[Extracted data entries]
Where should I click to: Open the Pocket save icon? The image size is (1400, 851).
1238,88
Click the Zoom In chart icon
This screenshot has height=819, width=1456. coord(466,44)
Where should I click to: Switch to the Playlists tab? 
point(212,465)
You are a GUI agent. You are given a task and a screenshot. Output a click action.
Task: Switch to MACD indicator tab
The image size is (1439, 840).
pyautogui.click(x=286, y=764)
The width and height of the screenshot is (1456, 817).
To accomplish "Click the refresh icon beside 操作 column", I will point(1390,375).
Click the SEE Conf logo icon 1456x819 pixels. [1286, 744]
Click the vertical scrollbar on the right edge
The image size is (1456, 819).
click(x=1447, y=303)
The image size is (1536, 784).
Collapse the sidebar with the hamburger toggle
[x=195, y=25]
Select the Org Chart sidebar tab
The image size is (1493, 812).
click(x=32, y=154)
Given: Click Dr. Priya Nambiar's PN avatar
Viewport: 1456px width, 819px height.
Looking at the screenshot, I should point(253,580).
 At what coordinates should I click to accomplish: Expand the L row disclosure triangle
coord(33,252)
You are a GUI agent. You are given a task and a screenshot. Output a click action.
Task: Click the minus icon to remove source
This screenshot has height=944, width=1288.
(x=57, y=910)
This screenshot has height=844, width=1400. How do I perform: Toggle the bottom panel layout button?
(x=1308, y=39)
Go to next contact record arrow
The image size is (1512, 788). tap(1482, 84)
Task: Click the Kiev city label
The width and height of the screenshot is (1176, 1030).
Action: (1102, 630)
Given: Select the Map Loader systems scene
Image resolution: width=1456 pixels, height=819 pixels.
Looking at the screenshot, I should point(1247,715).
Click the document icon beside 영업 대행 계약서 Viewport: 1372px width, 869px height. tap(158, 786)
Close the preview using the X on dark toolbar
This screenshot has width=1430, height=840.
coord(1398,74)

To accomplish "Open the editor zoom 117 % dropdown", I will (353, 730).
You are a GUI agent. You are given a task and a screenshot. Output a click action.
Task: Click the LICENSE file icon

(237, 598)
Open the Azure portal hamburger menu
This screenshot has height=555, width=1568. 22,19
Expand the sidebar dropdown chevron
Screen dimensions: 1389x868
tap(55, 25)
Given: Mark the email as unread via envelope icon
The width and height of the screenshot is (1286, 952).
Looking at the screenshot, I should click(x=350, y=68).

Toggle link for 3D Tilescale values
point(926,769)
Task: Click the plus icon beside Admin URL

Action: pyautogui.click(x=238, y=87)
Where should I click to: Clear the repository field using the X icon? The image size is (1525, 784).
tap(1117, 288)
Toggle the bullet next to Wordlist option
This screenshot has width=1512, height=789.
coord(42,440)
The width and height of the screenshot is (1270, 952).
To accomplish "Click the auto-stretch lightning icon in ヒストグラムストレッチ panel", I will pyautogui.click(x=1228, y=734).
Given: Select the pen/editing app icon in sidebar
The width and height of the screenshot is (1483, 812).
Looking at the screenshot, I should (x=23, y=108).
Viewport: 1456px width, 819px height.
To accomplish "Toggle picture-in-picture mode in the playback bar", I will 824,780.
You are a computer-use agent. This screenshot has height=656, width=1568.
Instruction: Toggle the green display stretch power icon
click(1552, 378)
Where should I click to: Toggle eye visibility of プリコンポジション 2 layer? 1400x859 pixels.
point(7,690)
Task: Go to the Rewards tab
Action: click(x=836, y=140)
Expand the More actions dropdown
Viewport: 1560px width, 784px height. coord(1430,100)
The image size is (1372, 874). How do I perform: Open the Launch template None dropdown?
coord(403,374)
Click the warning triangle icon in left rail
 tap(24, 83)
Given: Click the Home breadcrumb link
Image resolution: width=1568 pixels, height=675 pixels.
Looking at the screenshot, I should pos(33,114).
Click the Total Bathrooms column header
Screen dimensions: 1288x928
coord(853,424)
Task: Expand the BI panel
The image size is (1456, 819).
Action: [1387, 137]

_AIM OF THE EXERCISE_
Every entry should be reproduced word for word.

_YOUR RESPONSE_
Where should I click to: Open the Pocket save icon? The image size is (1400, 851).
1238,88
Click the Zoom In chart icon
This screenshot has height=819, width=1456. coord(466,44)
Where should I click to: Switch to the Playlists tab? 
point(212,465)
You are a GUI agent. You are given a task and a screenshot. Output a click action.
Task: Switch to MACD indicator tab
The image size is (1439, 840).
pyautogui.click(x=286, y=764)
The width and height of the screenshot is (1456, 817).
To accomplish "Click the refresh icon beside 操作 column", I will point(1390,375).
Click the SEE Conf logo icon 1456x819 pixels. [1286, 744]
Click the vertical scrollbar on the right edge
The image size is (1456, 819).
click(x=1447, y=303)
The image size is (1536, 784).
Collapse the sidebar with the hamburger toggle
[x=195, y=25]
Select the Org Chart sidebar tab
The image size is (1493, 812).
click(x=32, y=154)
Given: Click Dr. Priya Nambiar's PN avatar
Viewport: 1456px width, 819px height.
Looking at the screenshot, I should point(253,580).
 At what coordinates should I click to accomplish: Expand the L row disclosure triangle
coord(33,252)
You are a GUI agent. You are given a task and a screenshot. Output a click action.
Task: Click the minus icon to remove source
This screenshot has height=944, width=1288.
(x=57, y=910)
This screenshot has height=844, width=1400. How do I perform: Toggle the bottom panel layout button?
(x=1308, y=39)
Go to next contact record arrow
The image size is (1512, 788). tap(1482, 84)
Task: Click the Kiev city label
The width and height of the screenshot is (1176, 1030).
Action: (1102, 630)
Given: Select the Map Loader systems scene
Image resolution: width=1456 pixels, height=819 pixels.
Looking at the screenshot, I should point(1247,715).
Click the document icon beside 영업 대행 계약서 Viewport: 1372px width, 869px height. tap(158, 786)
Close the preview using the X on dark toolbar
This screenshot has width=1430, height=840.
coord(1398,74)

To accomplish "Open the editor zoom 117 % dropdown", I will (353, 730).
You are a GUI agent. You are given a task and a screenshot. Output a click action.
Task: Click the LICENSE file icon

(237, 598)
Open the Azure portal hamburger menu
This screenshot has height=555, width=1568. 22,19
Expand the sidebar dropdown chevron
Screen dimensions: 1389x868
tap(55, 25)
Given: Mark the email as unread via envelope icon
The width and height of the screenshot is (1286, 952).
Looking at the screenshot, I should click(x=350, y=68).

Toggle link for 3D Tilescale values
point(926,769)
Task: Click the plus icon beside Admin URL

Action: pyautogui.click(x=238, y=87)
Where should I click to: Clear the repository field using the X icon? The image size is (1525, 784).
tap(1117, 288)
Toggle the bullet next to Wordlist option
This screenshot has width=1512, height=789.
coord(42,440)
The width and height of the screenshot is (1270, 952).
To accomplish "Click the auto-stretch lightning icon in ヒストグラムストレッチ panel", I will pyautogui.click(x=1228, y=734).
Given: Select the pen/editing app icon in sidebar
The width and height of the screenshot is (1483, 812).
Looking at the screenshot, I should (x=23, y=108).
Viewport: 1456px width, 819px height.
To accomplish "Toggle picture-in-picture mode in the playback bar", I will 824,780.
You are a computer-use agent. This screenshot has height=656, width=1568.
Instruction: Toggle the green display stretch power icon
click(1552, 378)
Where should I click to: Toggle eye visibility of プリコンポジション 2 layer? 1400x859 pixels.
point(7,690)
Task: Go to the Rewards tab
Action: click(x=836, y=140)
Expand the More actions dropdown
Viewport: 1560px width, 784px height. coord(1430,100)
The image size is (1372, 874). How do I perform: Open the Launch template None dropdown?
coord(403,374)
Click the warning triangle icon in left rail
 tap(24, 83)
Given: Click the Home breadcrumb link
Image resolution: width=1568 pixels, height=675 pixels.
Looking at the screenshot, I should pos(33,114).
Click the Total Bathrooms column header
Screen dimensions: 1288x928
coord(853,424)
Task: Expand the BI panel
The image size is (1456, 819).
Action: [1387, 137]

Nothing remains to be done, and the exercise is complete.